The installation of PSB triggered an alert on Windows Defender ATP, which appears to result from an unsigned DLL:
Executable with original file name 'FSSETUP.EXE' (Sha1: 648a1257c56ef23a3589be7d0ac3e4bfb0a6de74) loaded DLL 'fsaua_i.dll' (Sha1: 5b36bd96a9ef3d3f2a462715a11e16f6ff070ddc) unsigned whereas it is generally signed by 'F-Secure Corporation'
I imagine that this is a false positive (threat-wise), since the installation executable was downloaded directly from F-Secure's server and the UAC prompt indicated a setup executable with a valid digital signature.
However, I am a little concerned to see that the "fsaua_i.dll" that was loaded onto this device appears to have never been seen before:
- The DLL itself is named "fsaua_i.dll" and its SHA-1 fingerprint is "5b36bd96a9ef3d3f2a462715a11e16f6ff070ddc". According to WD ATP, the "worldwide prevalence" is 1 -- meaning that it's only ever been seen on this device. Further, the DLL was not signed, whereas it is normally signed by F-Secure.

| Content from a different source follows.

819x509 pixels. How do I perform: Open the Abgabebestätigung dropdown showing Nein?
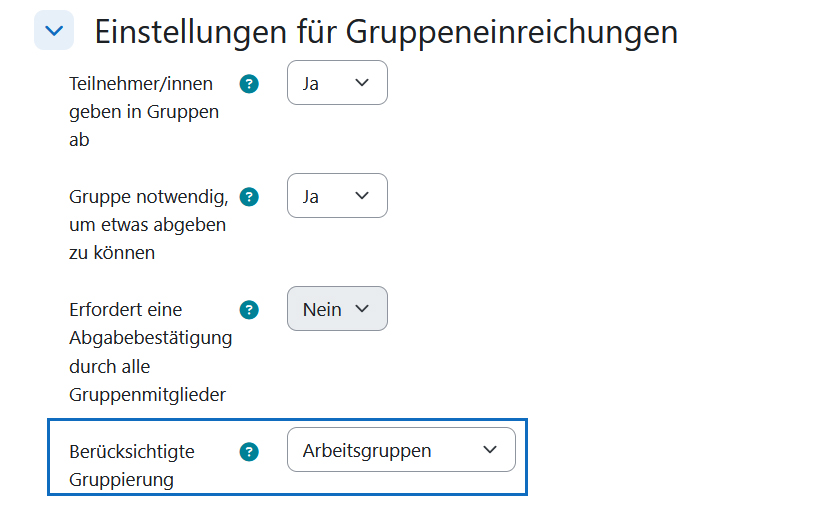tap(337, 309)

- The executable that loaded the DLL is "fssetup.exe" with a SHA-1 fingerprint of "648a1257c56ef23a3589be7d0ac3e4bfb0a6de74". Worldwide prevalence is ~81K, and it's signed by "INVALID: F-Secure Corporation" (issued by "INVALID: DigiCert EV Code Signing CA (SHA2)").
Any ideas about what might be going on here? The installation took place on April 22, 2017, if that helps.